Gerhild Romberger and the Budapest Festival Orchestra at Carnegie Hall / Photo: Fadi Kheir
Budapest Festival Orchestra concluded a two-night stand at Carnegie Hall with a performance of Mahler’s Symphony No. 3 in D Major. Having heard the orchestra’s founder and chief conductor Iván Fischer deliver a thrilling Mahler 1 two summers ago with the European Union Youth Orchestra, I was interested to hear what he would bring out in the composer’s longest and most deliriously disordered symphony. Fischer’s results with the young Europeans were bold but inconsistent – perhaps to be expected with an outfit made up of rotating pre-professionals. His Mahler 3 at Carnegie was similarly rough around the edges: often gripping (and, I’ll admit, rapturously received), but with a choppy lack of cohesion that left you feeling every moment of its 110 minutes.
Up until the recapitulation, the first movement sounded like a promising dress rehearsal of an orchestra that clearly still needed a lot of work. Fischer seemed to announce that he wasn’t resting on elegance or accuracy: sections didn’t entirely blend, intonation was smudgy and some entrances were noticeably late. It proved an intriguing contrast to Fischer’s previous recording of this symphony with the BFO, from 2017, which sounded genteel to the point of boredom. There was nothing boring about the interpretation here, but I came away with greater awe at the brute force of the playing than the extravaganza of ideas that Mahler somehow makes sense.
The players seemed to hit their stride as the opening salvo returned, though, and they sailed into the tranquil idyll of the second movement. In general, the alternation between pure beauty and puckish fun embodied in these inner movements suited the BFO best, their point of view cohering into a relaxed, mellow interpretation. Their string tone sounded lighter and consistently more transparent than what I expect from American and Western European orchestras, and while I sometimes missed the rusticity here that can make Mahler so distinctive and fun, the pleasures of these sections were sui generis.

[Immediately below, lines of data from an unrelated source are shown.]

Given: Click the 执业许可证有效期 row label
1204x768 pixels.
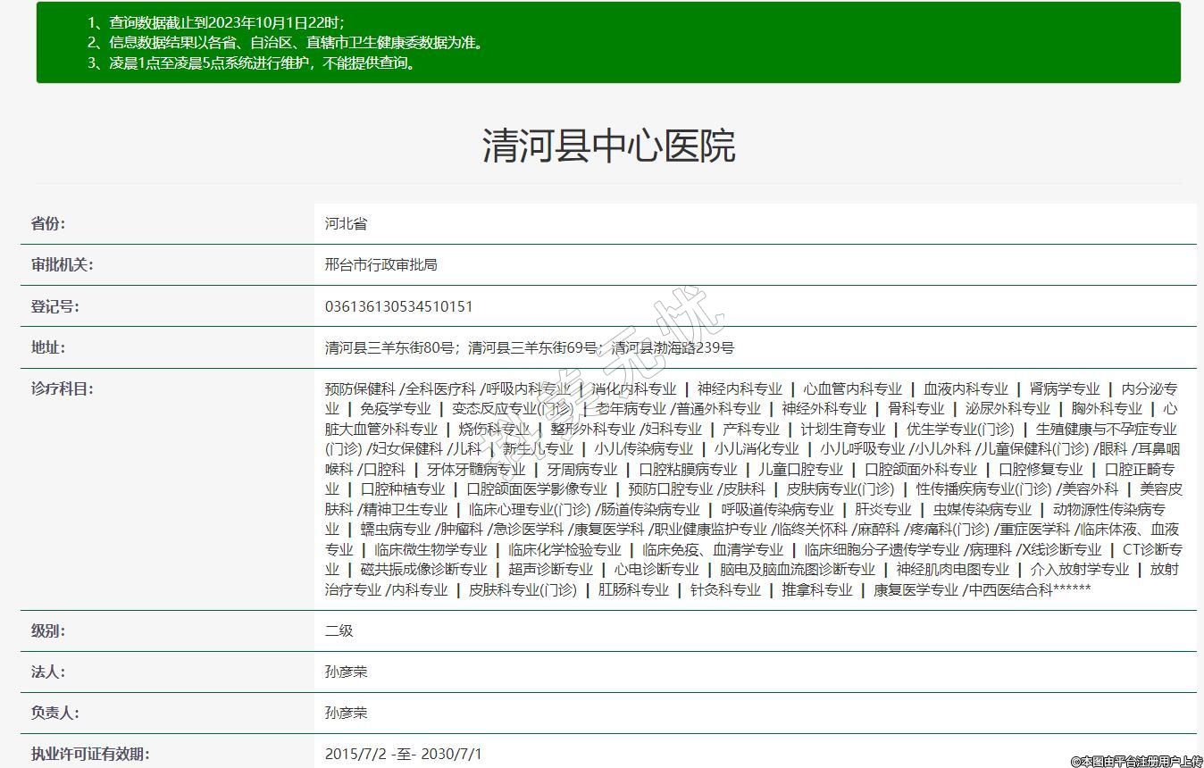Looking at the screenshot, I should pos(90,754).
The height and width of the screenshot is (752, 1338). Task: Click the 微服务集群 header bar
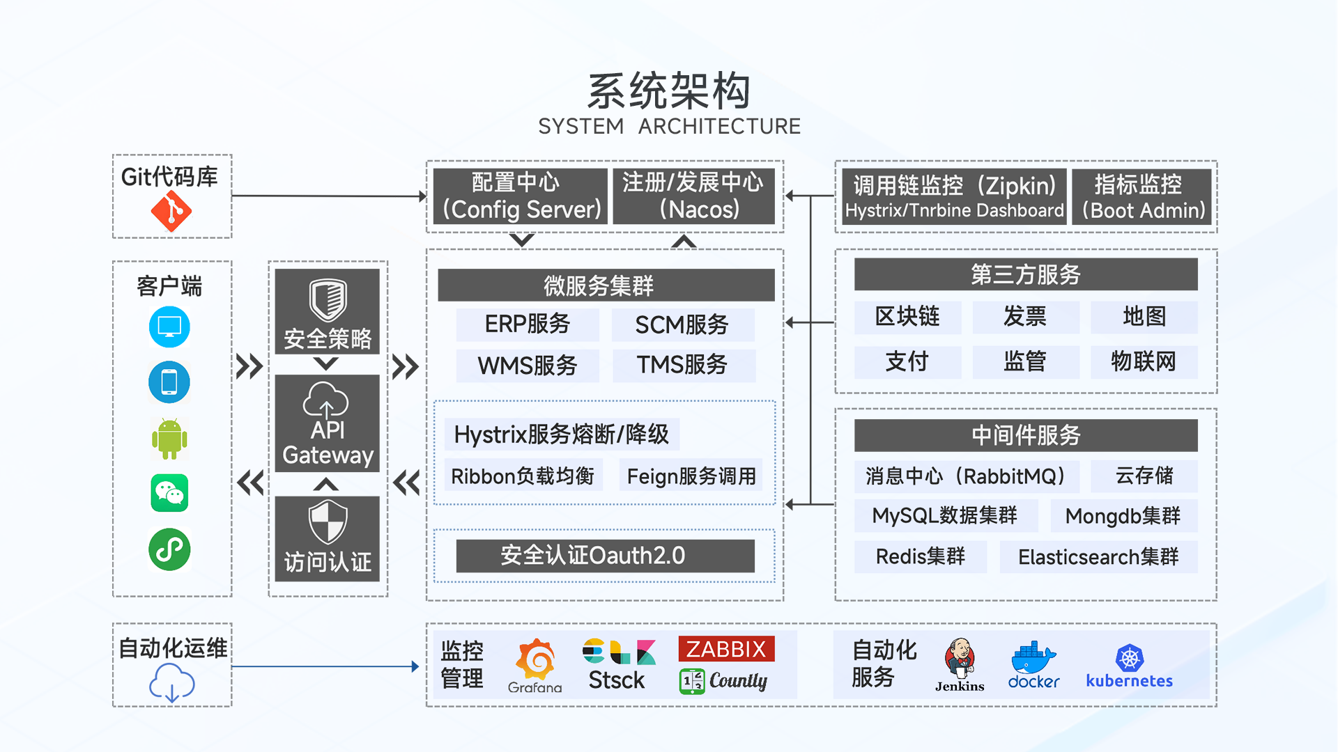pos(606,285)
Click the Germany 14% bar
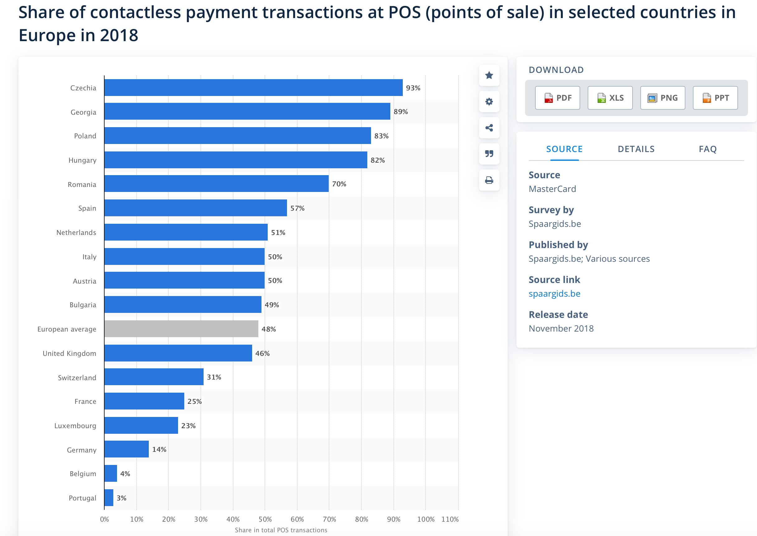The height and width of the screenshot is (536, 757). (126, 449)
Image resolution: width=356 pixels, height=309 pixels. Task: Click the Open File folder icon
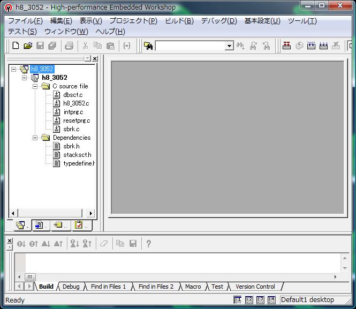[x=28, y=46]
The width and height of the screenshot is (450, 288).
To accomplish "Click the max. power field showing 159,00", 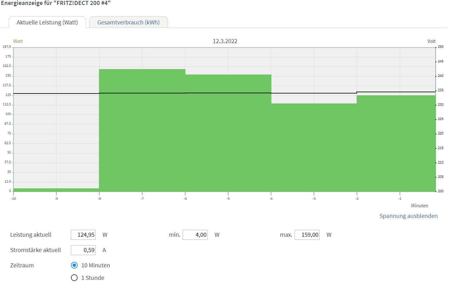I will tap(307, 235).
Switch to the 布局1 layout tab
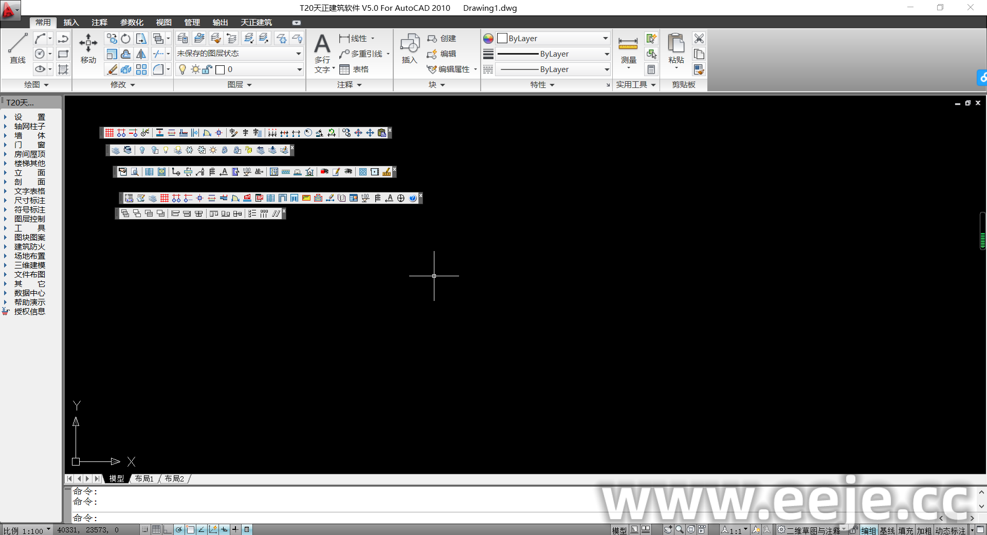Image resolution: width=987 pixels, height=535 pixels. (144, 478)
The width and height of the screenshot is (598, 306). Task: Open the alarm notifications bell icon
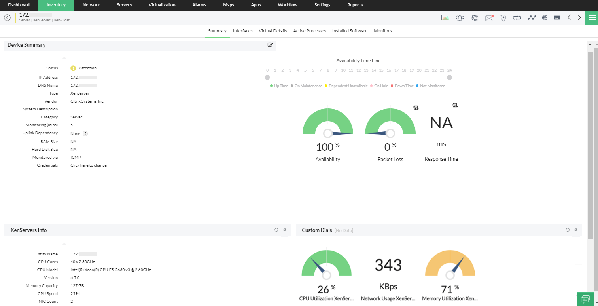pos(460,18)
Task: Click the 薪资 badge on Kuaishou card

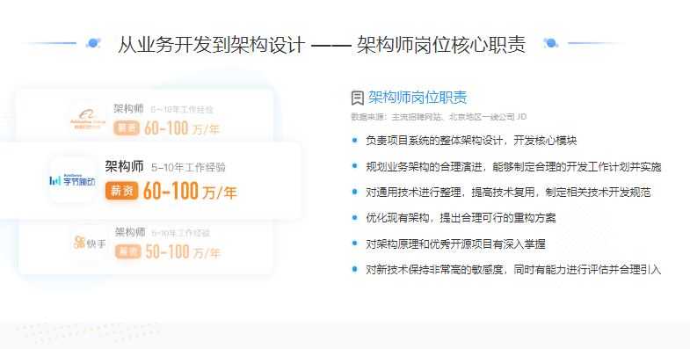Action: click(128, 251)
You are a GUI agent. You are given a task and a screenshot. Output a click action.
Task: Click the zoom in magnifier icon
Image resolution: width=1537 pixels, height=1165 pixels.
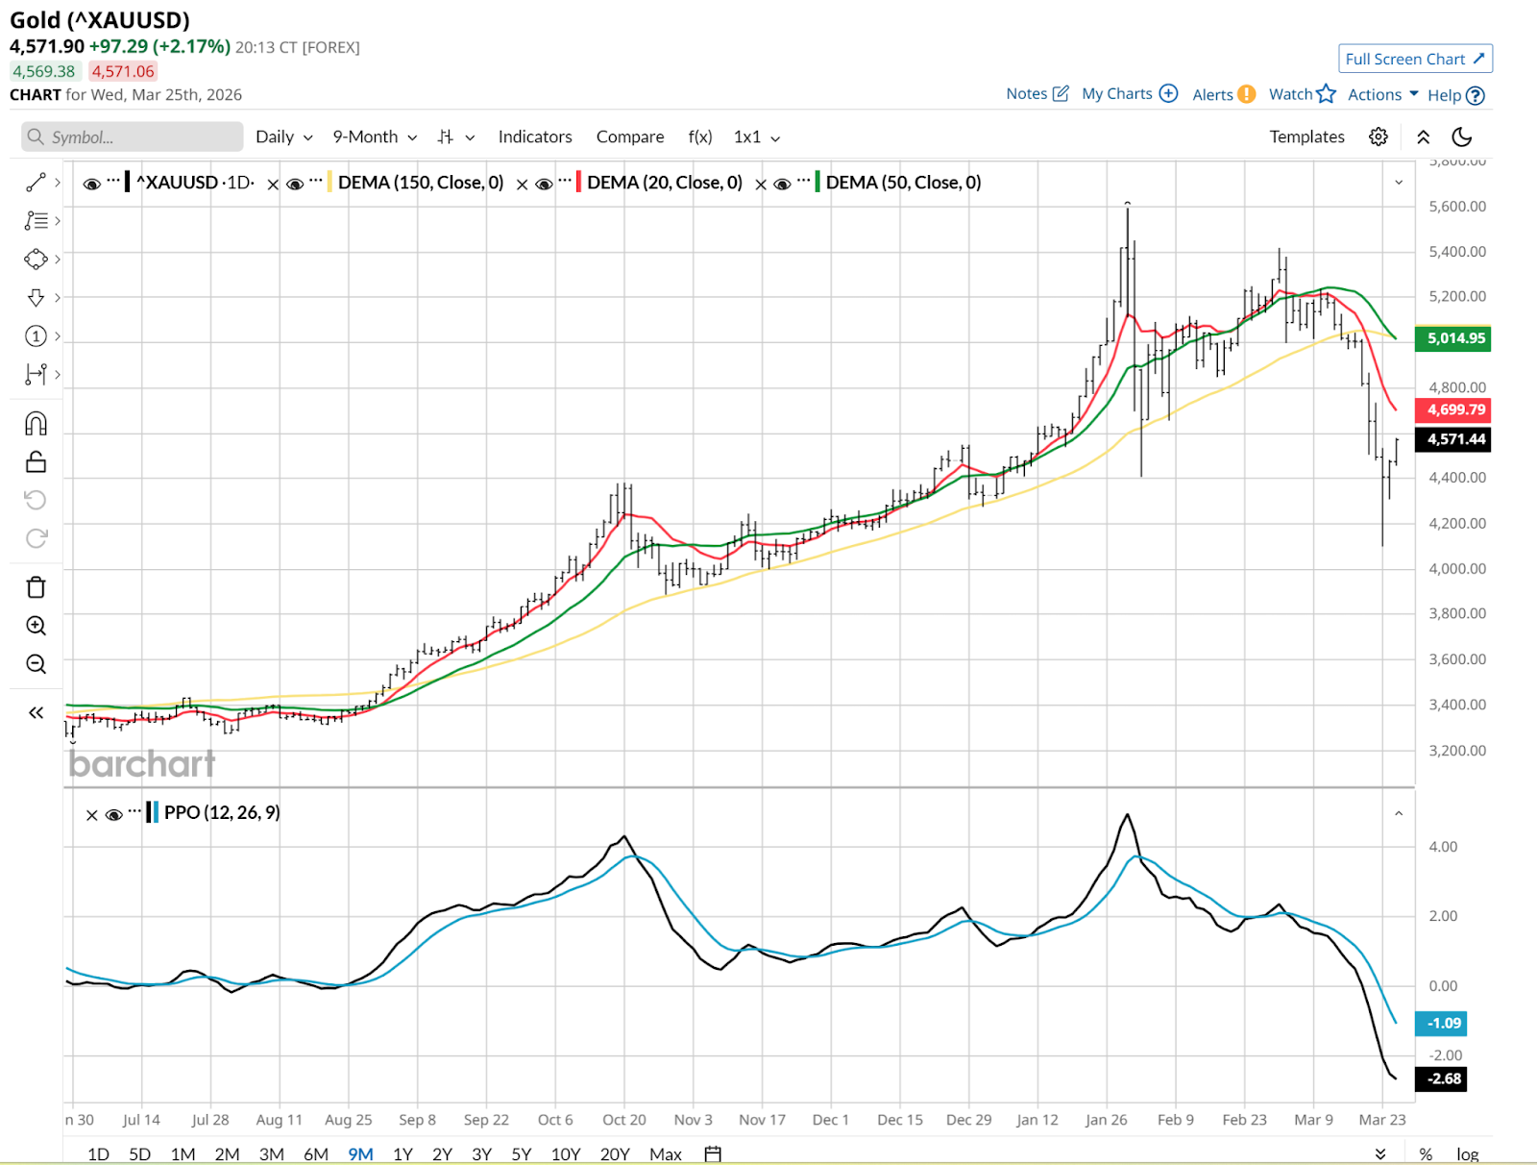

Gerhild Romberger returned for the alto soloist’s duties after having been featured on the BFO’s previous recording. Her low mezzo instrument projected effortlessly toward all corners of Stern Auditorium, and her sovereign delivery of the text rendered translations unnecessary. In recent years, though, Romberger’s voice has settled into one grayish color, which rendered the Nietzschean monologue monochromatic. Fischer seemed invested in drawing a particular tang from the oboe and English horn responses to the alto’s lament, which he did by largely ignoring the score’s call for portamento – they sounded blasted instead, memorable but crude.
The final two movements provided the evening’s unqualified triumphs, with the fifth movement’s choral demands executed gorgeously by trebles from the Westminster Symphonic Choir (prepared by Donald Nally) and the Young People’s Chorus of New York City (directed by Elizabeth Núñez). There was childlike wonder in the bell-like “bimm, bamm” calls and an uncanny otherworldliness in the women’s voices that compensated for the general lack of expressiveness in Romberger’s singing. After an evening of much rough-and-ready musicmaking, the finale unfolded with soft details and refinement.
A generous interpretation might focus on the progression from the unshorn wilderness of the first movement – which Mahler called “the maddest thing I ever wrote” – to the traditional beauty of the last, but Fischer’s helming seemed too moment-to-moment for any sort of overarching logic to be applied. The performance was sometimes exhilarating and often tedious. There were beautiful flaws and moments of dull perfection. Perhaps that’s Mahler. The Third sometimes feels like not one symphony but many, and the BFO’s performance was surely as variable as it was kaleidoscopic.